Top of Excerpted data

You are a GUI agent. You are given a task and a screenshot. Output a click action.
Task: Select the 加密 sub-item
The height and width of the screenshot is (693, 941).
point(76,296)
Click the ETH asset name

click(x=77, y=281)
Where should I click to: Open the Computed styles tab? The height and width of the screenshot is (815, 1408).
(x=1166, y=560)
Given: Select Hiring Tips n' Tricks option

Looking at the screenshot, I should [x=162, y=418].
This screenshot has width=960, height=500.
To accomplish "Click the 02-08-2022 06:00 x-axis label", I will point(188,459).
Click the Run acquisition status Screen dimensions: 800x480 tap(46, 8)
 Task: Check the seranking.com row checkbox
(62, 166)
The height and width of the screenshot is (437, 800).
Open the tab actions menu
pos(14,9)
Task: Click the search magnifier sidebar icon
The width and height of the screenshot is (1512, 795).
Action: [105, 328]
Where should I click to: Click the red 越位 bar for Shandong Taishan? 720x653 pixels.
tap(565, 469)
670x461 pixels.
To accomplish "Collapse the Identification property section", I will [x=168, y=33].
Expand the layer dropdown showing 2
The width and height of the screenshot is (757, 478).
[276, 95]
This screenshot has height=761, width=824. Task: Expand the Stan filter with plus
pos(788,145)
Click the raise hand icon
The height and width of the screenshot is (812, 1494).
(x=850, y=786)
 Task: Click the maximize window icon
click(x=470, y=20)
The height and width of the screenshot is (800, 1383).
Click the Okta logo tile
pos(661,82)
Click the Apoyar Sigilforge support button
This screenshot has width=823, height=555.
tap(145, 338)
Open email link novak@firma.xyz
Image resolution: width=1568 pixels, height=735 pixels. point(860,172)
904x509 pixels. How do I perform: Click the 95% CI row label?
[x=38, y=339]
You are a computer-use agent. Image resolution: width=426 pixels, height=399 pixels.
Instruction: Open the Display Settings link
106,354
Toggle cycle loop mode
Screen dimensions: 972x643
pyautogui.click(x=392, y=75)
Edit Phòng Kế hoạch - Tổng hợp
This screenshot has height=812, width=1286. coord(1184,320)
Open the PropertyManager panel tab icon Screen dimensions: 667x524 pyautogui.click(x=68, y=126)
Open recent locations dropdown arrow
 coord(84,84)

Bottom of Excerpted data

## Prompt
The lines from the one holding "Click the Okta logo tile" to the last line of the entries, both included: retype them exactly and give nothing else.

## Answer to this exercise
Click the Okta logo tile
pos(661,82)
Click the Apoyar Sigilforge support button
This screenshot has width=823, height=555.
tap(145, 338)
Open email link novak@firma.xyz
Image resolution: width=1568 pixels, height=735 pixels. point(860,172)
904x509 pixels. How do I perform: Click the 95% CI row label?
[x=38, y=339]
You are a computer-use agent. Image resolution: width=426 pixels, height=399 pixels.
Instruction: Open the Display Settings link
106,354
Toggle cycle loop mode
Screen dimensions: 972x643
pyautogui.click(x=392, y=75)
Edit Phòng Kế hoạch - Tổng hợp
This screenshot has height=812, width=1286. coord(1184,320)
Open the PropertyManager panel tab icon Screen dimensions: 667x524 pyautogui.click(x=68, y=126)
Open recent locations dropdown arrow
 coord(84,84)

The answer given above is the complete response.